- [The data]:
§ §

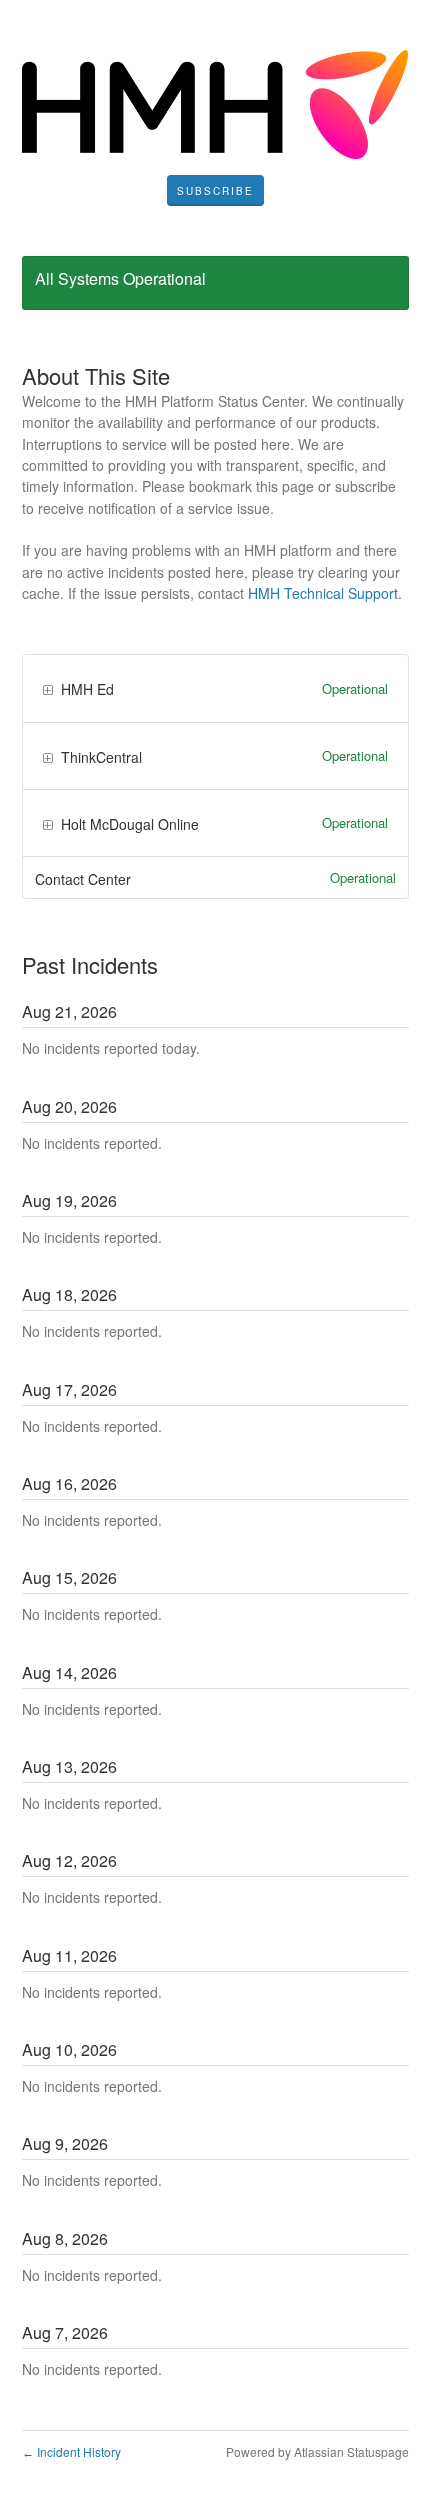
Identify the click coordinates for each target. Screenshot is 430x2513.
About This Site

§ §

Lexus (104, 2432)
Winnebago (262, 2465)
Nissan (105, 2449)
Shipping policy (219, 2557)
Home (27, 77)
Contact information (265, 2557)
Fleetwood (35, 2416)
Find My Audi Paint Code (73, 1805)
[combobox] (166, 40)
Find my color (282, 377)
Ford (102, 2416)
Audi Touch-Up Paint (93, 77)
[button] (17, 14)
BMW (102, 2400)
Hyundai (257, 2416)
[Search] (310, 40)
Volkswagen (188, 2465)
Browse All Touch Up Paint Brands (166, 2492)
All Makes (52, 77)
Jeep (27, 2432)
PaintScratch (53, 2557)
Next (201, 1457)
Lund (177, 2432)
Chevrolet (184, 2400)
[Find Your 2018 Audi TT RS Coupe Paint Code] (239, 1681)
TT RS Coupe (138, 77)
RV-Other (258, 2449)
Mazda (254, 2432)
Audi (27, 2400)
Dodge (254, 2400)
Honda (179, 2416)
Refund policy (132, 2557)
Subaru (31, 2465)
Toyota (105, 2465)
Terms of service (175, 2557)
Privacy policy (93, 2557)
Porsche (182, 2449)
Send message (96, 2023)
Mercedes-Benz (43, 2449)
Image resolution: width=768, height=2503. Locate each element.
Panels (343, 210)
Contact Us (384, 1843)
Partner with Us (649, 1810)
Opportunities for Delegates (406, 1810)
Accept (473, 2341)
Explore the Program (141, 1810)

§ §

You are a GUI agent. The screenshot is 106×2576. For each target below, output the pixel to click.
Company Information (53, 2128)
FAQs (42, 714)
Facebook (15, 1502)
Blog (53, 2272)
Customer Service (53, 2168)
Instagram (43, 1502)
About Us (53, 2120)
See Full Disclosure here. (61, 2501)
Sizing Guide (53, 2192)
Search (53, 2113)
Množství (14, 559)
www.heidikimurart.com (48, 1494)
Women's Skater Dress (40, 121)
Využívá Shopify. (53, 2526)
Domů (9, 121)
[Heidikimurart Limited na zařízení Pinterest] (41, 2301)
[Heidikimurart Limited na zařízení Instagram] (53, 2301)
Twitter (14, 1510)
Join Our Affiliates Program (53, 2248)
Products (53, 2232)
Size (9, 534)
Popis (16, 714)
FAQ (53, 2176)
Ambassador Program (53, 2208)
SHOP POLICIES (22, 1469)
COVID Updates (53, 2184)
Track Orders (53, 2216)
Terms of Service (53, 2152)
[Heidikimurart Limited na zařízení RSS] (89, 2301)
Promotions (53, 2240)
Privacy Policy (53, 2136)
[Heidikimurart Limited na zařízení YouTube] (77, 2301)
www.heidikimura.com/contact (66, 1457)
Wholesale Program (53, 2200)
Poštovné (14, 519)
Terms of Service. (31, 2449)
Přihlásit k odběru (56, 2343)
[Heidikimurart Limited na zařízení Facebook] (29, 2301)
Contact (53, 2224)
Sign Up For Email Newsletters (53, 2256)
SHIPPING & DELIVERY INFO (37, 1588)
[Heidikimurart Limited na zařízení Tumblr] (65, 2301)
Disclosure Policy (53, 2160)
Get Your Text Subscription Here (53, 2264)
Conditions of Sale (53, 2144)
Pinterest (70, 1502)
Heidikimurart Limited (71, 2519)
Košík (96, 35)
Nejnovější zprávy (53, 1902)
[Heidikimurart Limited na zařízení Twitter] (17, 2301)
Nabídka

§ §

- [Requirement]:
Search the entries for the word "target" and gather every line where it appears.

- [Output for this exercise]:
Identify the click coordinates for each target. Screenshot is 430x2513.
You are a GUI agent. The screenshot is 106×2576. For each target below, output the pixel to click.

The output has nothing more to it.